1 - Tesla face au Bitcoin
Tesla a officiellement annoncé il y a quelques jours que ses clients américains pouvaient désormais acheter une voiture en Bitcoin. C’est une demi-surprise, puisque Tesla avait explicitement indiqué dans un document à la SEC (Securities and Exchange Commission) quelles étaient ses intentions.
La décision d’accepter le Bitcoin comme moyen de paiement est très médiatisée. Cependant, ce document mentionne deux autres aspects tout aussi importants. Premièrement, l’entreprise s’est engagée dans une politique d’achat massif de Bitcoin, à hauteur de 1,5 milliard de dollars. Deuxièmement, l’entreprise ne souhaite pas convertir en dollar les Bitcoins reçus lors des paiements. L’objectif de cette stratégie d’achat et de détention est de disposer d’une base d’actifs de réserve alternatifs, dont la liquidité viendrait compenser les risques de volatilité. La déclaration de Tesla n’est donc pas qu’un effet d’annonce ou un coup médiatique, mais envoie un signal fort d’engagement à long terme. Cela correspond évidemment à la position d’Elon Musk face au Bitcoin : le Bitcoin n’est pas un instrument spéculatif, mais un intermédiaire des échanges efficace et une réserve de valeur crédible.

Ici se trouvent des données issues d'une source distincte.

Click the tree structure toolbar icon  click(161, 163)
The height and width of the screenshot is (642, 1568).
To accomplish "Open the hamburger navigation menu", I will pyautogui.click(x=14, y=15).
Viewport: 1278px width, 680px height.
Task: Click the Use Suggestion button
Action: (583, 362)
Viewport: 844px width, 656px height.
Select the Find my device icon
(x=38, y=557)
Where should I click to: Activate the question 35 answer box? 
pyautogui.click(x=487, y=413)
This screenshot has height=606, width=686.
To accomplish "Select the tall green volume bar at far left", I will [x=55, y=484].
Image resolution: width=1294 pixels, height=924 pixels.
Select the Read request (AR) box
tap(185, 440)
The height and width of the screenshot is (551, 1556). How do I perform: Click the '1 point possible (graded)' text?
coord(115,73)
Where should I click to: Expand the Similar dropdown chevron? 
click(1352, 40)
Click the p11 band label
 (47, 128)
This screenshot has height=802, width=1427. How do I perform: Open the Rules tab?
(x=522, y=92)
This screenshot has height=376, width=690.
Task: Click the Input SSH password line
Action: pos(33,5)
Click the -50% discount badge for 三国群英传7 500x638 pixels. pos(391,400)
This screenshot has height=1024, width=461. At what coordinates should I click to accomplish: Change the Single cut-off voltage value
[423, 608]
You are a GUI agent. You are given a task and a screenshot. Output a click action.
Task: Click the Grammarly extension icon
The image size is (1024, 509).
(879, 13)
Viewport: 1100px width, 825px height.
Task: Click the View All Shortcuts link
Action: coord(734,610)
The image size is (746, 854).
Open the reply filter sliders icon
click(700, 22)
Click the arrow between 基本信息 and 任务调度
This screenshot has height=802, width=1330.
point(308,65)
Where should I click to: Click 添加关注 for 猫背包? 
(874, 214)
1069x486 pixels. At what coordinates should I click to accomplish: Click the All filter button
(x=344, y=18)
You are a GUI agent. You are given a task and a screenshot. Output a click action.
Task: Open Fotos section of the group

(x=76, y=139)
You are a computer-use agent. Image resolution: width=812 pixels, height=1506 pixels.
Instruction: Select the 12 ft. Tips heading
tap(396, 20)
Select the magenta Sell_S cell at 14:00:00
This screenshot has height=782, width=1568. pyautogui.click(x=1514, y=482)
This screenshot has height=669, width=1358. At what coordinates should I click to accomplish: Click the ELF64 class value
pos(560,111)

2 - Quelles conséquences peut avoir cette annonce ?
On peut supposer que de nombreuses entreprises suivent les pas de Tesla, à la fois pour accepter le Bitcoin comme moyen de paiement mais aussi pour adopter une stratégie alternative de gestion de trésorerie. Ce second point me semble très important pour améliorer le marché des cryptomonnaies. En effet, un afflux massif de fonds augmenterait la liquidité du marché des cryptomonnaies et réduirait ainsi sa volatilité. En d’autres termes, ce serait un coup de boost majeur pour améliorer rapidement l’efficience du marché des cryptomonnaies. Ce qui pourrait attirer plus massivement des investisseurs institutionnels, par exemple.
Le mouvement est déjà amorcé. Par exemple, PayPal vient d’annoncer que ses clients américains peuvent désormais utiliser des cryptomonnaies (en l’occurrence, du Bitcoin, de l’Ether, du Bitcoin Cash et du Litecoin) pour payer les commerçants en ligne. Payer en cryptomonnaie sera désormais aussi facile que payer avec une carte de crédit. Plusieurs fonds d’investissement sont désormais exposés aux cryptomonnaies et certains fonds sont même 100% en cryptomonnaie. On observe donc une double dynamique des cryptomonnaies : une extension vers le retail en tant qu’intermédiaire des échanges et une utilisation financière comme actif de réserve.
Il serait évidemment faux d’affirmer que Tesla est à l’origine de ce qu’on observe aujourd’hui. Mais il ne fait aucun doute que l’écho médiatique consolide cette dynamique et la rend visible auprès des entreprises et du grand public.
3 - Peut-elle avoir un effet sur la perception du Bitcoin par le grand public ?
Tesla est une marque iconique. Les propos d’Elon Musk sont écoutés. On peut ainsi supposer que ces annonces peuvent avoir un impact sur la manière dont les cryptomonnaies sont perçues, en termes d’utilité et de crédibilité.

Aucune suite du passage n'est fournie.